The Princess Bride Turns 25 With Star-Powered NY Film Festival Event
Tuesday night, the New York Film Festival and the Academy of Motion Pictures Arts and Sciences hosted something that is likely a rarified event in the usually hallowed theater venues at Lincoln Center - a boisterous and rowdy crowd, but the event had a noted culture shift. The occasion was the 25th anniversary of The Princess Bride and a good chunk of the living cast showed up, including Robin Wright, Cary Elwes, Mandy Patinkin, Chris Sarandon, Wallace Shawn and Billy Crystal in addition to director Rob Reiner as well as author William Goldman. Random shouts of "meathead" could be heard from the audience - all loving of course - when Reiner was introduced on stage as first coming to prominence as Michael Stivic in 1970s television show All in the Family. The Princess Bride was also likened to The Wizard of Oz (1939) - something Reiner fully embraced.
Reiner recalled that when Princess Bride first went into release, a trailer had not been made a week before its roll out, nor had a one-sheet been created to describe the film. "Like 'The Wizard of Oz' at the time, the studios weren't sure how to market this kind of a film," said Reiner. "And similar to [that movie] it didn't do [very well] when it first came out."
Released in September, 1987, the film had a strong showing in nine theaters in its initial run, but its overall theatrical run (nearly $31 million) apparently disappointed, but it has lived on as a cult favorite and the audience at Lincoln Center talked back to the screen in something akin to watching The Little Shop of Horrors (which incidentally also played at NYFF last weekend).
Reiner's father met William Goldman in 1968 while working on a book about Broadway that year. Reiner's father had coincidentally just created a play running in New York. While still in his 20s, his dad gave him the novel The Princess Bride to read and, as might be expected, fell in love with it.
"I was monster fan of everything [Goldman] had written," he said. "My dad gave me the book and I couldn't believe how incredible this book was. What a high degree of difficulty to do an adventure, romance, satire and make it all work. I thought it was the most incredible thing I'd read in my whole life."
Years later, after getting his lauded This is Spinal Tap and Stand by Me under his belt, Reiner thought about The Princess Bride. "So, many years go by and I had made some movies and I thought naively, 'well they make movies out of books and my favorite book is The Princess Bride.' So as a totally naive person, I thought I'll see if someone has tried to do this. I found out the Truffaut had tried."
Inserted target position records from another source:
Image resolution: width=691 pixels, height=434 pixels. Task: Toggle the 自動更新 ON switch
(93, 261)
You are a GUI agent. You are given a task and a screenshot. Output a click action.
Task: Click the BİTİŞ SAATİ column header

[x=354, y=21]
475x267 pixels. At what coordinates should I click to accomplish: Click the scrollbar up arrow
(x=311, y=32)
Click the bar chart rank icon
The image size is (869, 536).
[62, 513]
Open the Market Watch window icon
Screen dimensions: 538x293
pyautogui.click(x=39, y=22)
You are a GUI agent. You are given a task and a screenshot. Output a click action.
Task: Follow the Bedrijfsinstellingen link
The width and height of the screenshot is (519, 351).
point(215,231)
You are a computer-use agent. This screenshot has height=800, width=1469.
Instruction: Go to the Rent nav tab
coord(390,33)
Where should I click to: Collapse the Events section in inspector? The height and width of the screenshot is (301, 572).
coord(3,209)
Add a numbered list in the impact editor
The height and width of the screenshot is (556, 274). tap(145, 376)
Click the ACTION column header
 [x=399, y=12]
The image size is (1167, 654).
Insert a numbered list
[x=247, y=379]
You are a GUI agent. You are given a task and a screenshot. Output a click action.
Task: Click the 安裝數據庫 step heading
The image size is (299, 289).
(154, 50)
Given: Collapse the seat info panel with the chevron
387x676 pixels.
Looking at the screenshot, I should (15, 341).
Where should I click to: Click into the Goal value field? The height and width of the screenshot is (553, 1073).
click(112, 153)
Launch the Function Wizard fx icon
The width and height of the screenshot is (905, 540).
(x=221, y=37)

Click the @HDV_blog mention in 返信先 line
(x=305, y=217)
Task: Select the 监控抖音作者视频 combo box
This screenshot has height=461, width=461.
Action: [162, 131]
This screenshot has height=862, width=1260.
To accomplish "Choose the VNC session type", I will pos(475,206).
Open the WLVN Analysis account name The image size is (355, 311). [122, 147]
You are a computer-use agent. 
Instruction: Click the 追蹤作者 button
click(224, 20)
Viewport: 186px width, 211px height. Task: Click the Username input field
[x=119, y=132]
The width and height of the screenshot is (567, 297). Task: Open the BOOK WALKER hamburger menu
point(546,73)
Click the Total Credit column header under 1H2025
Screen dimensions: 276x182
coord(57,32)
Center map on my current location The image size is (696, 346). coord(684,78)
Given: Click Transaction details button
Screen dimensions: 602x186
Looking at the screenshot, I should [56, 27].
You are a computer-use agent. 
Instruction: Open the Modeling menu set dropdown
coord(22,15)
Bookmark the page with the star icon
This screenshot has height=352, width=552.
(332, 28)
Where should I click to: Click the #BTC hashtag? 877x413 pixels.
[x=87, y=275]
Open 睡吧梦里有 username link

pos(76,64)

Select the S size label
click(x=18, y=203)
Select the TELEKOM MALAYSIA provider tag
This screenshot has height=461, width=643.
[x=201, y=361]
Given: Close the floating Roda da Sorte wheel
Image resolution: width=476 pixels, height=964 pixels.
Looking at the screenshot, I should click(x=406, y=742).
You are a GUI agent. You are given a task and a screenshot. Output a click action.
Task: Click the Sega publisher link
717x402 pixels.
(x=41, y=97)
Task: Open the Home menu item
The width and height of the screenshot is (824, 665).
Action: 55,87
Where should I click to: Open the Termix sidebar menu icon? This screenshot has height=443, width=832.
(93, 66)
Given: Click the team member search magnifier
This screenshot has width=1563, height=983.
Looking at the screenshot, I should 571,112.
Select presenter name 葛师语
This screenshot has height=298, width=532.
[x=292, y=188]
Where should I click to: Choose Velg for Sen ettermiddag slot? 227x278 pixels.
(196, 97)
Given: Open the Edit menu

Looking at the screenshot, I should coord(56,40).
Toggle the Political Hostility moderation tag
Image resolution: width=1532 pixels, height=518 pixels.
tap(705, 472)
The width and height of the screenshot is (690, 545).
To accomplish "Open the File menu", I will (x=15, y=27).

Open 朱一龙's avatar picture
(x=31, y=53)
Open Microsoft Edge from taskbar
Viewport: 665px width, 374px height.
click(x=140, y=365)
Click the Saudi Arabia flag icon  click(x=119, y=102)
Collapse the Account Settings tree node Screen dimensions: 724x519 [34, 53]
Eventually, he decided to go for it and ask the two-time Oscar winning writer if he could take on The Princess Bride. "I went to meet with him at his place in [New York] and he opened the door and said, 'The Princess Bride is my favorite thing I've ever written in my life - I want it on my tombstone. What are you going to do with it?'"
Goldman did give his blessing that night. Newcomer at the time Robin Wright was cast the title character (aka Buttercup) opposite Cary Elwes, the man of her dreams (who she does some of that kissing with). The fairy tale aspect of the story came as a bit of a surprise for Wright who had not read the book by the time she departed for the set in England, but was taken aback by the fantasy element that rides through the story.
When I read the script, I noticed all the stage direction which had things like lightning, sand, thunder, giant rodents and fire. I thought, 'Oh we're just going to do the dialog, I didn't believe all that other stuff," Wright said at Lincoln Center. "I went to England and had never read the book, thinking all that stage direction B.S. was just that. And then I had to put on my accent and there were attacking eels and all this stuff. It was just insane."